Deap Vally VS Savages: Girls Girls Girls!

C’est plutôt amusant (et réjouissant!) de constater que les deux groupes qui font le plus parler d’eux ces temps-ci sont exclusivement féminin. Coïncidence ou pas, ces deux groupes n’ont même pas encore sorti d’album, mais à l’aide de prestations scènique visiblement explosives, ont su attirer l’attention de la sainte presse rock qui ne tarit pas d’éloge devant ces petits bouts de femme en pétard.

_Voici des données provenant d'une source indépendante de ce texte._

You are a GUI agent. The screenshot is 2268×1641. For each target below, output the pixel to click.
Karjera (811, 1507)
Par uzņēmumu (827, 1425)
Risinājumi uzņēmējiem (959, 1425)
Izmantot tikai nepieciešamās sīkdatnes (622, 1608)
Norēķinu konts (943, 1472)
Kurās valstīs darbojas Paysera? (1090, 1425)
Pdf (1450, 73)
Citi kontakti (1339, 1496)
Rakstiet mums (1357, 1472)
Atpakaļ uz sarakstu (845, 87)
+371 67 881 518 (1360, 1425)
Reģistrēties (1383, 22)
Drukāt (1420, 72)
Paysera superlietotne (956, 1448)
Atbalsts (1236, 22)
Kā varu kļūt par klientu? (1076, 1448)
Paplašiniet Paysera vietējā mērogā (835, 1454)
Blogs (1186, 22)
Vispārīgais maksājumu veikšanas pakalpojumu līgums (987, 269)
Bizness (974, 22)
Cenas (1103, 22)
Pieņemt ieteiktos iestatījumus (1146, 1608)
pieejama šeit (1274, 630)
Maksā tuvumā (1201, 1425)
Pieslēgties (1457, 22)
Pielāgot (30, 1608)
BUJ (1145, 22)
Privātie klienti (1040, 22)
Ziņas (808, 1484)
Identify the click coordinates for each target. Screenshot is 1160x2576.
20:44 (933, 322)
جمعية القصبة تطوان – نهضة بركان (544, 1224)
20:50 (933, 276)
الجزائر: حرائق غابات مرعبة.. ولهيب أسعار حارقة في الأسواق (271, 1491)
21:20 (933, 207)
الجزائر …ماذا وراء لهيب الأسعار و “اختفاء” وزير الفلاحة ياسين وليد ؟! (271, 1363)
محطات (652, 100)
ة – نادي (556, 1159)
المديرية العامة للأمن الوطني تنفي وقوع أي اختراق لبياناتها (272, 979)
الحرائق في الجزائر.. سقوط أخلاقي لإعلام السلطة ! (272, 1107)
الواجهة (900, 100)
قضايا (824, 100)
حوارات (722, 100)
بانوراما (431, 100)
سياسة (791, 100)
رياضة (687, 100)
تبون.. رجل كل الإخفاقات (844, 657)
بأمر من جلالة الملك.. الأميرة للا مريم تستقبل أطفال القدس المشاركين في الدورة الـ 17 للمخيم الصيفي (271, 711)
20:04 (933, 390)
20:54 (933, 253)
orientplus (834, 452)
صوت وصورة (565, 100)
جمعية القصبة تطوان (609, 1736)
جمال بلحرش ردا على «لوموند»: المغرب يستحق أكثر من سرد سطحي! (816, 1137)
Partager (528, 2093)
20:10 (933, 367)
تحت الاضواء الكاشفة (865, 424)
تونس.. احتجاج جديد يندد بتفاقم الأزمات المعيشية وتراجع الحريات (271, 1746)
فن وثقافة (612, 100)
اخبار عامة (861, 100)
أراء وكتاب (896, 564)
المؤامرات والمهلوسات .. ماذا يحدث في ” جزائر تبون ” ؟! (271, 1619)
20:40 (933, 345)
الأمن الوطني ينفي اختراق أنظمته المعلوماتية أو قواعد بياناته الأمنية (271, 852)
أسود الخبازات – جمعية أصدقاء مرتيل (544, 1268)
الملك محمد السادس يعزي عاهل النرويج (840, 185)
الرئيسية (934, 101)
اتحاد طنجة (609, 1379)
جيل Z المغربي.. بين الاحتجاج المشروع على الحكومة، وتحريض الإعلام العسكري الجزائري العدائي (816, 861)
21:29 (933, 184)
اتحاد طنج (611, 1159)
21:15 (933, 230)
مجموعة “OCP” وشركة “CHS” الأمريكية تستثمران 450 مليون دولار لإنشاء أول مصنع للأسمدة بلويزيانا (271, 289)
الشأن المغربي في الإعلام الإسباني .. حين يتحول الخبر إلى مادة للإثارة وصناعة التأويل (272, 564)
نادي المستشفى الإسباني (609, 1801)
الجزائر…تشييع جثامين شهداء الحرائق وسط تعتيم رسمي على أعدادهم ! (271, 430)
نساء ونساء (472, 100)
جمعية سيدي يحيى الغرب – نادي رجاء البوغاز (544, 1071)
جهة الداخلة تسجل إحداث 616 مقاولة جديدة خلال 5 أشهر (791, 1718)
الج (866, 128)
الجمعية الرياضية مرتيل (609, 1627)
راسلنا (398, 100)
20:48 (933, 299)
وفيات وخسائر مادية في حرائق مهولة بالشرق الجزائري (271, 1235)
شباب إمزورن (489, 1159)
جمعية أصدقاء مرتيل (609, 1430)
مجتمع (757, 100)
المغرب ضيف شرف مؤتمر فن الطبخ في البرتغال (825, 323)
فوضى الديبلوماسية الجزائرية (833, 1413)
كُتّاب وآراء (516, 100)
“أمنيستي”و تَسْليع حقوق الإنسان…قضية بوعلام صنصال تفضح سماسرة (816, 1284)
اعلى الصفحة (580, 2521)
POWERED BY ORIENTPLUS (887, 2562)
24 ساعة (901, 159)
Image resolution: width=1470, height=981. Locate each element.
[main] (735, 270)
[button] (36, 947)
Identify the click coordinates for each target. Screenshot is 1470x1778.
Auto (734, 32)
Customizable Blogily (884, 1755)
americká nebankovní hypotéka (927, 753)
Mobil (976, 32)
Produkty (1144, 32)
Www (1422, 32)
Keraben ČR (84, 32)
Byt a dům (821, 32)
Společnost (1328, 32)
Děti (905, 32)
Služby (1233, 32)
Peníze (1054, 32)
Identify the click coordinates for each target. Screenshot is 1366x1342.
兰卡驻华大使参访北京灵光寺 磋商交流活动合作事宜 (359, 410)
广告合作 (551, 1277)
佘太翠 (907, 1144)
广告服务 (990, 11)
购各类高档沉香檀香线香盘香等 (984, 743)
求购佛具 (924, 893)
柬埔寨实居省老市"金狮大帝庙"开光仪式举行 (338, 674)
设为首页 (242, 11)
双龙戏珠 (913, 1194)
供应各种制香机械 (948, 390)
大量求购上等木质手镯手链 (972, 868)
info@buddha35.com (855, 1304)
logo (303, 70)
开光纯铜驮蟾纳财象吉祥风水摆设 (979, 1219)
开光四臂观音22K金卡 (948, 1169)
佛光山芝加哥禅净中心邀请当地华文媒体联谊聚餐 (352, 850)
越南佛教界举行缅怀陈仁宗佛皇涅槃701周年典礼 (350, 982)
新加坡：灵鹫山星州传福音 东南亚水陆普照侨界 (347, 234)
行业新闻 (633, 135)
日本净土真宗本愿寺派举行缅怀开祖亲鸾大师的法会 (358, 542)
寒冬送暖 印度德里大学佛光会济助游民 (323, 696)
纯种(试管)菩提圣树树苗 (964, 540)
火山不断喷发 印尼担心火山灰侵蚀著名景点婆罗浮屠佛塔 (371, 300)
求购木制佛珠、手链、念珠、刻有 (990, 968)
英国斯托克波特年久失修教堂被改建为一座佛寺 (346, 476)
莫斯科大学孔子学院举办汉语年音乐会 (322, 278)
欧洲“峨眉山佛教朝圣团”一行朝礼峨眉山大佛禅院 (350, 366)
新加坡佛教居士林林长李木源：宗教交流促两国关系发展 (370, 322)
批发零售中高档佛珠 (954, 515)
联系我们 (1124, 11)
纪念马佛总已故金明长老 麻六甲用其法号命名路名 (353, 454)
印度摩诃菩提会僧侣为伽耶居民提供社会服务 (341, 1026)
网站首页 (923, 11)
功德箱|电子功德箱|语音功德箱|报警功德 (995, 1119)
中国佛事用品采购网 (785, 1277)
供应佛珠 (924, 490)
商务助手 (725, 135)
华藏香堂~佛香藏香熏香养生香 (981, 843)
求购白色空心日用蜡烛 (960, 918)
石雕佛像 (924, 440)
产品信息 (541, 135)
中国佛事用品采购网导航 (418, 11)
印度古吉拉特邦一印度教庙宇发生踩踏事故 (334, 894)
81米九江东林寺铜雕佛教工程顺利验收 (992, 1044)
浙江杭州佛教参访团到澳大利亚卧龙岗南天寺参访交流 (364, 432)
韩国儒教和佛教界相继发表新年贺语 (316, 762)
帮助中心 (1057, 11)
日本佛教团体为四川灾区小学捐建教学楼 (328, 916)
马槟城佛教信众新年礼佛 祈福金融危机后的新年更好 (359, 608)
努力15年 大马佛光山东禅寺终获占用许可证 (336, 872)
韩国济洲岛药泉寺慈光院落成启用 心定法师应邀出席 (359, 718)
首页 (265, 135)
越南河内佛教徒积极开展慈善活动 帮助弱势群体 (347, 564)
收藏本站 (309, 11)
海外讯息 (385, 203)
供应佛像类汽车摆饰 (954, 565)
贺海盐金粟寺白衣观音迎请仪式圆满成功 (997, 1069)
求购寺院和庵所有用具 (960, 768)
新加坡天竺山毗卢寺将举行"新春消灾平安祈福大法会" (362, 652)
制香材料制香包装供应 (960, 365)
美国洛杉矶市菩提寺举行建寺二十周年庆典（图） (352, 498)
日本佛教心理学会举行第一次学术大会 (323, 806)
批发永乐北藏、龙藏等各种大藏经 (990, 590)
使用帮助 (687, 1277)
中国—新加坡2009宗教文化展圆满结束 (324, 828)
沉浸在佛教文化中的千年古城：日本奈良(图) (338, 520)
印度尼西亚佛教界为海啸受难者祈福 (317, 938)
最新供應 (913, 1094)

D’un côté, voilà Deap Vally, deux bombes qui débarquent de L.A avec leur mauvaises manières et toute la bad ass attitude requise pour jouer un blues-rock crasseux et sexy. Genre de croisements entre Led Zep, Hole, et les White Stripes. Lindsey Troy chante comme une KJ Garside qui aurait un peu trop fait l’amour avec Robert Plant, et joue de la guitare comme Dan Auerbach des Black Keys (des débuts). Derrière elle, Julie Edwards frappe super fort et bien mieux que Meg White, c’est dire le potentiel du groupe… En attendant l’album prévu pour le mois de juin, on peut toujours saliver sur leur premier Ep « End Of The World », ou sur cet excellent titre disponible en téléchargemen gratuit ici.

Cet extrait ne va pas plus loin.